(Records from a data source)
● ● ● ● ● ● ●

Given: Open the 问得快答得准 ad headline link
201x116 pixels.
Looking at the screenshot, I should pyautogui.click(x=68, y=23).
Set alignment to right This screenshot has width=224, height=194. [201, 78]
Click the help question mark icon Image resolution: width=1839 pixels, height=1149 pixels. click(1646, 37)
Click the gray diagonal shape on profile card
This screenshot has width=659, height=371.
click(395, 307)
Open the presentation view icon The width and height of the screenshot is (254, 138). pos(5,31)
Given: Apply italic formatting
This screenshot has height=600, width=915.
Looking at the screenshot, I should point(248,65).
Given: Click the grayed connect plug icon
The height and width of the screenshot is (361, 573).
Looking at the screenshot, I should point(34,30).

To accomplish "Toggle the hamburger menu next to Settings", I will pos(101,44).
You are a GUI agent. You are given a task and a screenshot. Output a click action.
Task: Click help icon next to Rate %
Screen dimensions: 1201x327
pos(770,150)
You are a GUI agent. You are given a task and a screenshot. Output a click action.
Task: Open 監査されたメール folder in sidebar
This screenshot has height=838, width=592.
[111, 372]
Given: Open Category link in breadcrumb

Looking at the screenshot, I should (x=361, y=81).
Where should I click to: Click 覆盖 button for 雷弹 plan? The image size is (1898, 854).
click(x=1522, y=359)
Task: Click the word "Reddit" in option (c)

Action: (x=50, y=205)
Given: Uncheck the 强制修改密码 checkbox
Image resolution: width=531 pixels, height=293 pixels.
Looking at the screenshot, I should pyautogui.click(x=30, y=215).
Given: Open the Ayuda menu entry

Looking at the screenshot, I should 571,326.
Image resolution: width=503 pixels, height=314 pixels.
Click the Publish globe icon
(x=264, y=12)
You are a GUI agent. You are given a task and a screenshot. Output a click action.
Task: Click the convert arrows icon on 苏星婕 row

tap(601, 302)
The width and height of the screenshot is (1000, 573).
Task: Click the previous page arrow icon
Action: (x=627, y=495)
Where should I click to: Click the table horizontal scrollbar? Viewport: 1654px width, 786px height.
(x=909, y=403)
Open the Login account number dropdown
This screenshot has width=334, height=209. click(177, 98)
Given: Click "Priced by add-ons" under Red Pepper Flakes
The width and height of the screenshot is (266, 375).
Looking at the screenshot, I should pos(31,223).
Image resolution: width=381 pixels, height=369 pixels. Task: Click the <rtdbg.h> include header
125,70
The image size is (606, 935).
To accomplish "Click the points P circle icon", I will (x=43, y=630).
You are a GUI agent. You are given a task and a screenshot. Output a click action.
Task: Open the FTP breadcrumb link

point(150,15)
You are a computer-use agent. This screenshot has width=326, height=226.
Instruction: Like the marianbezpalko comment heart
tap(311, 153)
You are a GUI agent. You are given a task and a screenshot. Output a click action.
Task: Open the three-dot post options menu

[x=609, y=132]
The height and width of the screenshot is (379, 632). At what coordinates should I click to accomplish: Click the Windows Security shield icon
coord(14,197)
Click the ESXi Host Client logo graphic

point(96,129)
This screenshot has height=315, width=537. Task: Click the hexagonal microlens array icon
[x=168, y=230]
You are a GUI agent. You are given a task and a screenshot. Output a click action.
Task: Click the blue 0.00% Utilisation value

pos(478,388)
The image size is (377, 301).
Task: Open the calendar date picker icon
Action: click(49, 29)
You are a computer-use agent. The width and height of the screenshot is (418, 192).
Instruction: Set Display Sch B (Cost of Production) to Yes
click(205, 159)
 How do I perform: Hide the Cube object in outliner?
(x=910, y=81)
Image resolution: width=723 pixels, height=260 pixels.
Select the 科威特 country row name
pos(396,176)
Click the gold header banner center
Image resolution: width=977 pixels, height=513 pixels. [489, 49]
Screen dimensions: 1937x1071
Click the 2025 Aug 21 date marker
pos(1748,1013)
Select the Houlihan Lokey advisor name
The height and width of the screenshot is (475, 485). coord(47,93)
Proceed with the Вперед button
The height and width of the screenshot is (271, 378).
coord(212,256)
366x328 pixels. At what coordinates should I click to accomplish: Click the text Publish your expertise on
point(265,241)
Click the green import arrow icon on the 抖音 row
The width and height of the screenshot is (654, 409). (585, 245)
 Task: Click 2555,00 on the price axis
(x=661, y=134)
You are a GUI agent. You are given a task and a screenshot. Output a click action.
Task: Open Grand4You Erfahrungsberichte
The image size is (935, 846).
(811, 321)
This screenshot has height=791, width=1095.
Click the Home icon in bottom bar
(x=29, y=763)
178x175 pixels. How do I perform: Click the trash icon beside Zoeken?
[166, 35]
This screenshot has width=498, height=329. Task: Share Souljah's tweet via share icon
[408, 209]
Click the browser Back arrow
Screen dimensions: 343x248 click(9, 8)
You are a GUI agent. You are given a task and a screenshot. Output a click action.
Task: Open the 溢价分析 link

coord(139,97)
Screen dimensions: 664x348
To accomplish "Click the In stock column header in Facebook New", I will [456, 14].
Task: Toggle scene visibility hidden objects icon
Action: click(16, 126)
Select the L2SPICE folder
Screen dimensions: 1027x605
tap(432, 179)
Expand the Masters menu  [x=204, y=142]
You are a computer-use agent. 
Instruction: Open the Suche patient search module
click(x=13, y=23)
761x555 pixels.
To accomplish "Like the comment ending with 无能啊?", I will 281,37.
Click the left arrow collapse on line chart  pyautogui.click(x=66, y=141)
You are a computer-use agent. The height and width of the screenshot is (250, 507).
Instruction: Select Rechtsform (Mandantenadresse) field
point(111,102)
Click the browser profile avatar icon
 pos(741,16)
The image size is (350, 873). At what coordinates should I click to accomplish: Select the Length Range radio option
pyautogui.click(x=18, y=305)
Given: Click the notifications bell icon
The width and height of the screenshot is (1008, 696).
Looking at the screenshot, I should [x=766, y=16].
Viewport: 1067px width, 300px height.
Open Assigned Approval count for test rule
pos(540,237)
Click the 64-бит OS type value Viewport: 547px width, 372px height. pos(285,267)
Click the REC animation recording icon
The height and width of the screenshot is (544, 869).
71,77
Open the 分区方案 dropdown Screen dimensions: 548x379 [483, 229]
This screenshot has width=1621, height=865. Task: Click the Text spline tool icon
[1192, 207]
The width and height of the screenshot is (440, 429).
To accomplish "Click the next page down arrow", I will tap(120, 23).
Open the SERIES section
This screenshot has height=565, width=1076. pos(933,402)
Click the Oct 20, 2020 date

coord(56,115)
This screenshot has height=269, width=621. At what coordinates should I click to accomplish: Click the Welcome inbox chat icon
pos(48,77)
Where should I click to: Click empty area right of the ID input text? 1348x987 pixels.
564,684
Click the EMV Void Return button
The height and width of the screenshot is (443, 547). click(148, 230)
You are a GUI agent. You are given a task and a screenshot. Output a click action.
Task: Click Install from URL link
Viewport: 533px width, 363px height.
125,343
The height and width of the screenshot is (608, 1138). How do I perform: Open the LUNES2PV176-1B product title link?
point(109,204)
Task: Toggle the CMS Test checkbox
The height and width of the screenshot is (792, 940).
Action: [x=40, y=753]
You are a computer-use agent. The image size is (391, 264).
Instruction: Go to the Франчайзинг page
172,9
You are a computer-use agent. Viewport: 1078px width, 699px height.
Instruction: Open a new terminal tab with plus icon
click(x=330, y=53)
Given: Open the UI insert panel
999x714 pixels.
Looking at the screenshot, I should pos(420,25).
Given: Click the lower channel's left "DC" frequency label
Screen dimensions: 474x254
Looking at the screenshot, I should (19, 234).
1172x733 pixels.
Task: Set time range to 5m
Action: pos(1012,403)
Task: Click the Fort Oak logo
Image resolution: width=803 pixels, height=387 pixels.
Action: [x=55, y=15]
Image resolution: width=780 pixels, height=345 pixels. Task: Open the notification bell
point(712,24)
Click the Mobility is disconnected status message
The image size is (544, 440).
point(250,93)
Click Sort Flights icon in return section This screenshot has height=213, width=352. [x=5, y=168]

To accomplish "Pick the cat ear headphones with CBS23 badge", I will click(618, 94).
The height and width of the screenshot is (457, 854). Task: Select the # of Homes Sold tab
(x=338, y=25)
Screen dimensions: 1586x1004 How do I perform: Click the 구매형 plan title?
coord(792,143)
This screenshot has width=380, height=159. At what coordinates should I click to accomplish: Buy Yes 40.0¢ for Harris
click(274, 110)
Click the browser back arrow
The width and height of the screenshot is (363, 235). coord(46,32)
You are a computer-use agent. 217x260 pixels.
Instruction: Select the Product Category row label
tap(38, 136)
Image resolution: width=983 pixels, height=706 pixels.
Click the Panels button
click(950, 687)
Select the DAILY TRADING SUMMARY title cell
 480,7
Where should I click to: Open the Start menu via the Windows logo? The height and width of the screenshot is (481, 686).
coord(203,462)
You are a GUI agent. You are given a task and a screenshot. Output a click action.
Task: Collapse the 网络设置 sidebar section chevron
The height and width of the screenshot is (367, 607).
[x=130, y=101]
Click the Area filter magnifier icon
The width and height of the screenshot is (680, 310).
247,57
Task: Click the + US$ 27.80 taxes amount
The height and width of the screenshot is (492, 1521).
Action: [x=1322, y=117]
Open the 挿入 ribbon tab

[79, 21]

● ● ● ● ● ● ●

**Work to be completed:** Return each line of the data that contains the string "computer".

**Answer for the task:**
You are a computer-use agent. This screenshot has width=326, height=226.
You are a computer-use agent. The width and height of the screenshot is (418, 192).
You are a computer-use agent. 
You are a computer-use agent. The height and width of the screenshot is (250, 507).
You are a computer-use agent. The image size is (391, 264).
You are a computer-use agent. Viewport: 1078px width, 699px height.
You are a computer-use agent. 217x260 pixels.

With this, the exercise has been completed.